For me, the most important thing is it runs on Panther as well as Tiger. And that becomes gripe number three. Many people try not to upgrade each time a new version of OS X comes out. I personally like to keep up; however, this little failed exercise proves what I’ve long suspected, which is that Apple doesn’t make it easy for those who want to stick with the previous OS. Is it reasonable that an application, correction, many applications can’t run on an OS that was only superseded two years ago?

The best affordable image browsing application I’m aware of isn’t yet available on the Mac, and that’s Google’s Picasa (and a Mac version was where my quest began). I’m telling you, Picasa can’t come to the Mac fast enough! I like iPhoto, but it’s only good for images contained within it. Picasa accesses all images on your drives. It doesn’t matter which is better at anything else, the reason we need Picasa is so we can have a single method to view manage all images on our computer.

So, Google, please, please develop Picasa for the Mac as soon as possible. Oh, and please make sure it also runs on OS X 10.3 (Panther).

Comments

  • Have you tried GraphicConverter? It has a great folder browsing mode: shows list of folders in one pane, thumbnails in another and big preview of selected thumbnail in a third. All are resizeable.
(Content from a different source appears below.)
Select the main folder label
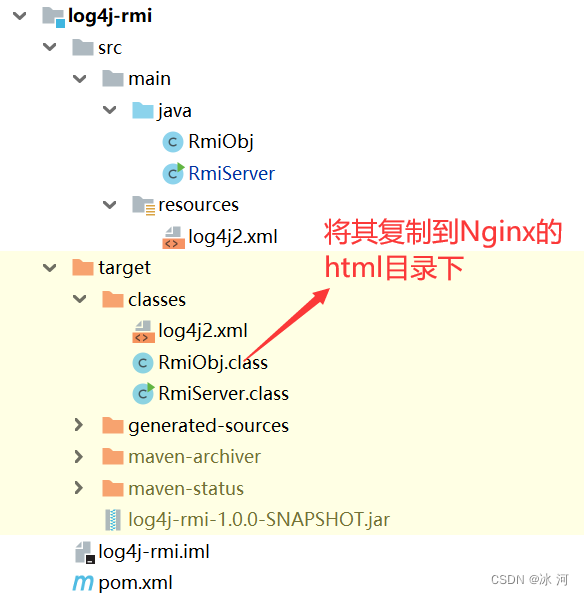Image resolution: width=584 pixels, height=595 pixels. 150,79
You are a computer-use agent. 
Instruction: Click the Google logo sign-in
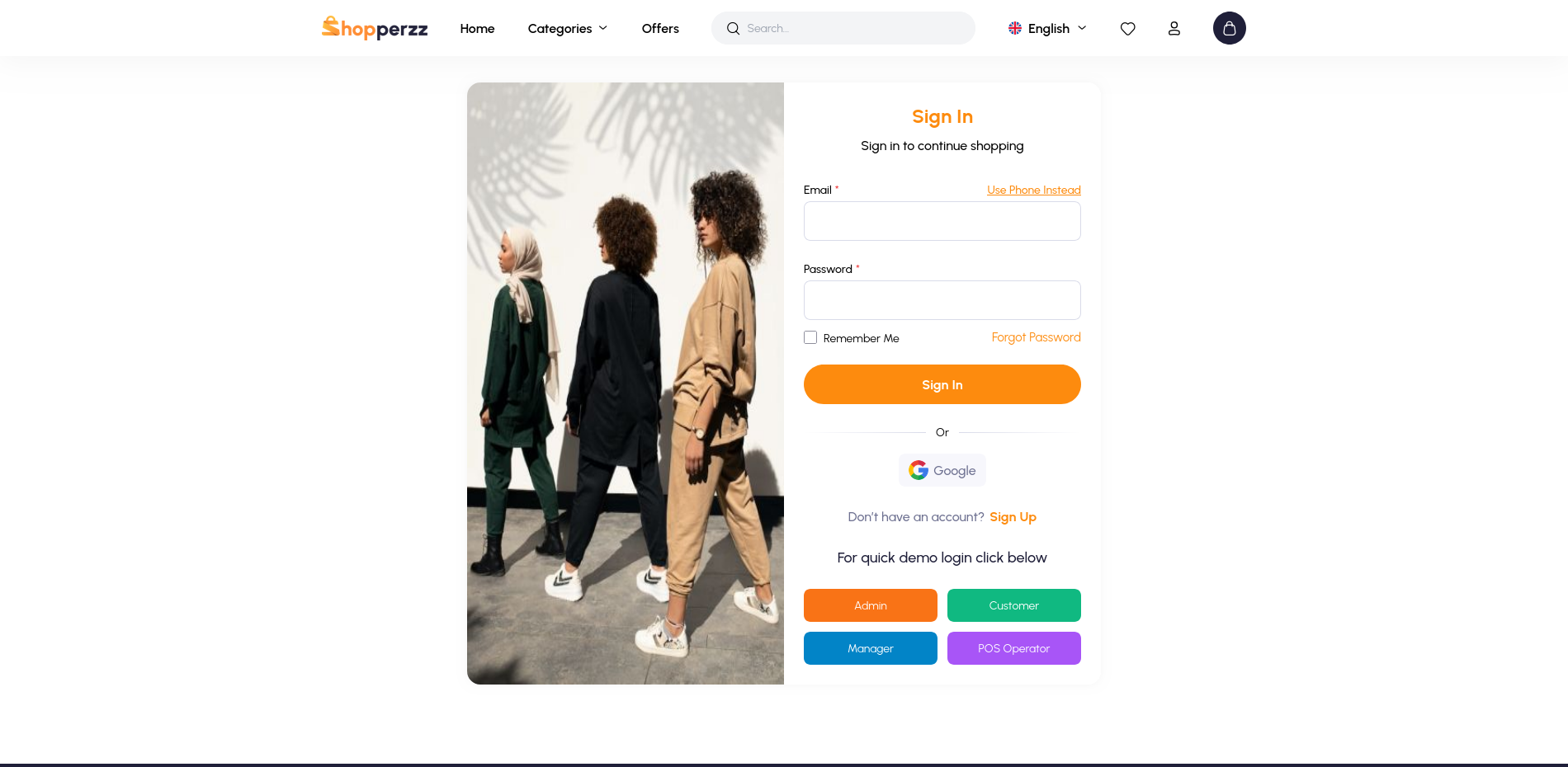919,470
    moldyapples had this to say on Mar 26, 2007 Posts: 8
  • I wasn’t all that impressed with Picassa at first but it has REALLY improved in a short amount of time.  At the very least it would provide a nice FREE alternative to having to pay to upgrade iPhoto.

    Beeblebrox had this to say on Mar 26, 2007 Posts: 2220
  • Thanks, moldy, I’ll check that out. I’ve used GC a little but not had a good look at the browser.

    Thanksw, MacGlee, I’ll check that out too.

    Chris Howard had this to say on Mar 26, 2007 Posts: 1209
  • THANKYOU Moldy! You just solved two problems with one app.

    Not only does GC provide an adequate browser (though I would prefer one not integrated with an app, at least it lets me open images with any app), which was the issue of this article, it also can print CONTACT SHEETS WITH EXIF INFO!!!! YAYYYYY!

    And it was right under my nose the whole time. oops!

    Though I do need two versions - one for Tiger and one for Panther. Hope I don’t have to buy it twice.

    Speaking of their pricing, buying thru PayPal costs 30 Euros, whereas thru Kagi US$30, a saving of nearly US$10!

    Chris Howard had this to say on Mar 26, 2007 Posts: 1209
  • hmm… Well, here’s what Picasa has available as a plugin for iPhoto…

    http://picasa.google.com/intl/en_us/web/mac_tools.html

    Wouldn’t that do for you?  Assuming you already, as you stated, have your photos chilling in iPhoto.

    Zamyatin had this to say on Mar 27, 2007 Posts: 7
  • I want Picasa because it can catalog all images on all drives. iPhoto only catalogs what you put in it.

    Chris Howard had this to say on Mar 27, 2007 Posts: 1209
  • If you are serious about managing your images, consider a dedicated catalogue program such as Espression Media Pro or Extensis Portfolio.  They are a huge step up from browsers which do not maintain data, and need to create new thumbnails every time you open them.  You can enter your metadata, & key words, and create catalogue sets - which make finding your images a BREEZE!  I work my images in LightRoom (sorry Apple), finish them in Photoshop, and then manage them in Expression Media.  Lightroom has very good cataloguing properties, but on my G5 is a bit slow.  A Super resource for the serious shooter: The DAM Book, by Peter Krough - O’Reilly Media.